• _TASK DETAILS_
Scan the material that follows for lines with "screenshot". Answer with how many there are, nothing else.

• _RECORDS SUPPLIED_
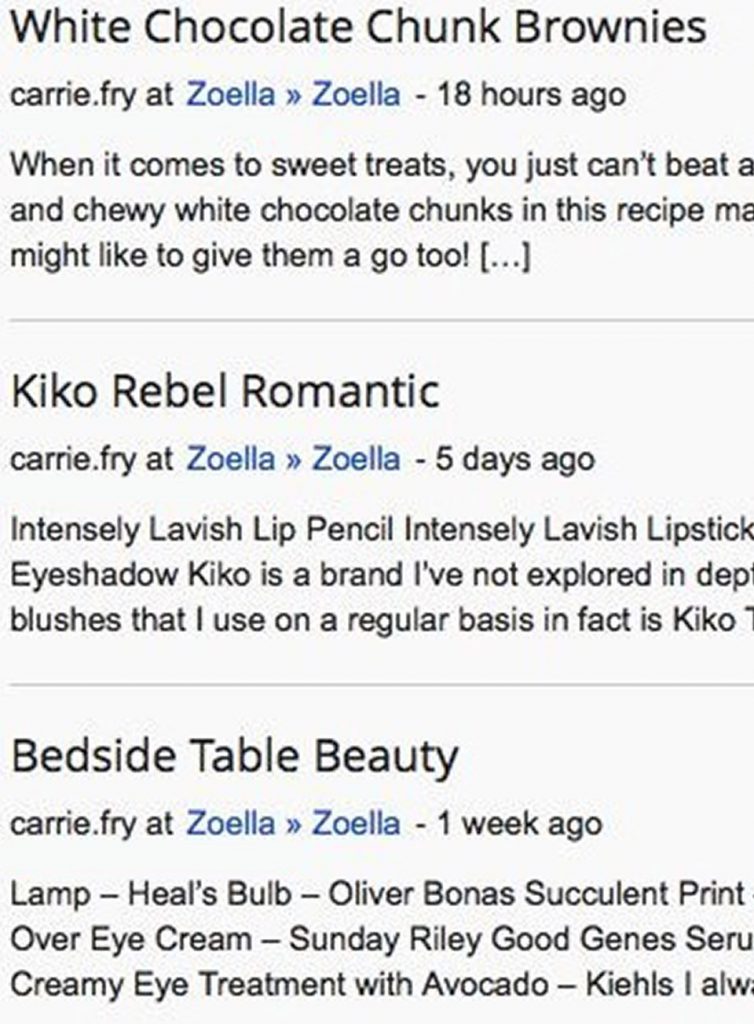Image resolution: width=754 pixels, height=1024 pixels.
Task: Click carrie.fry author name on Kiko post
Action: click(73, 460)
==
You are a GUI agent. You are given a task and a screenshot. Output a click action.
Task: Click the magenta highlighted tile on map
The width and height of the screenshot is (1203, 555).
* * *
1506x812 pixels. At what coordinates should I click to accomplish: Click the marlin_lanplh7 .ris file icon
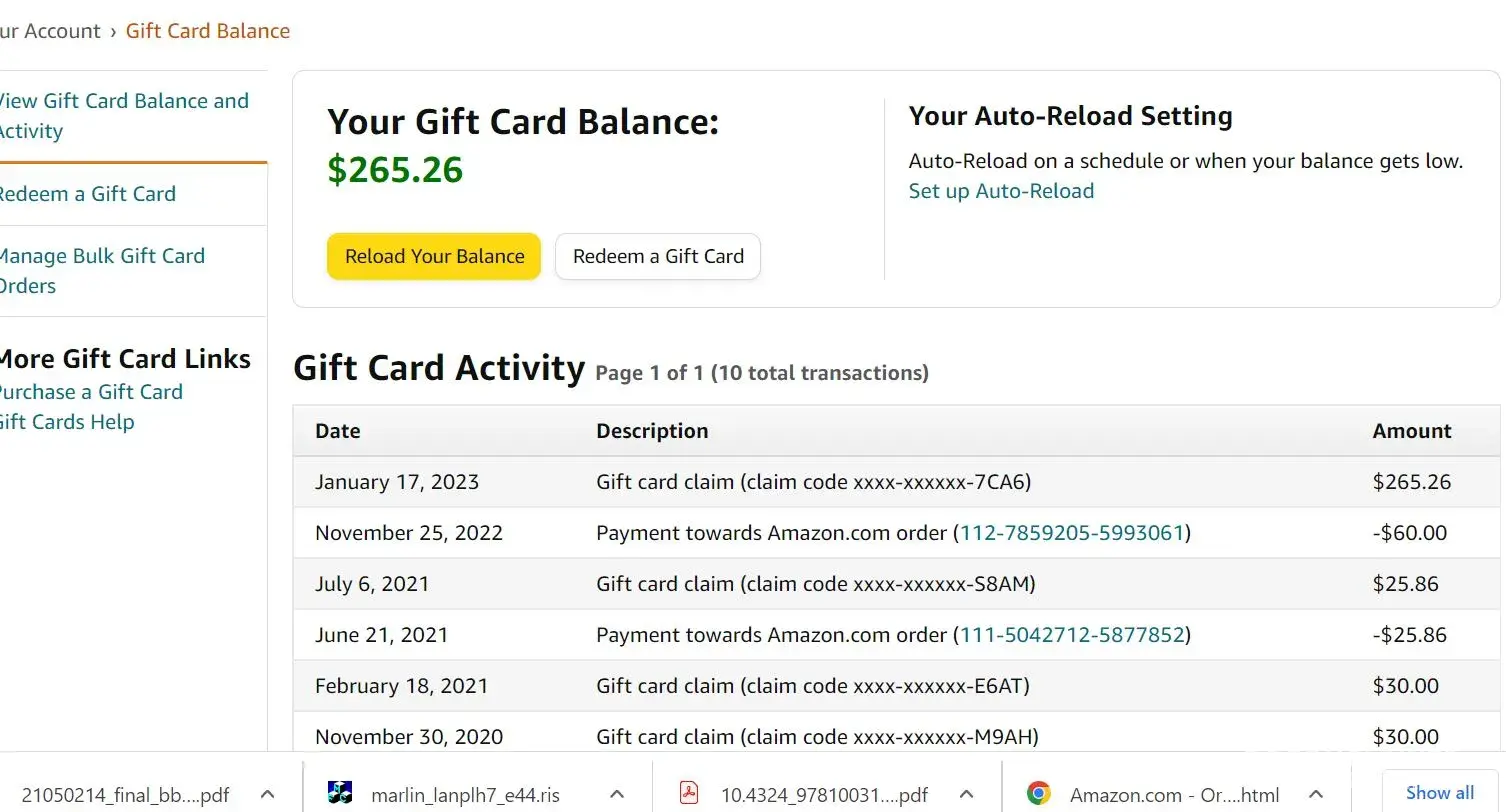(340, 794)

• _REPLY_
2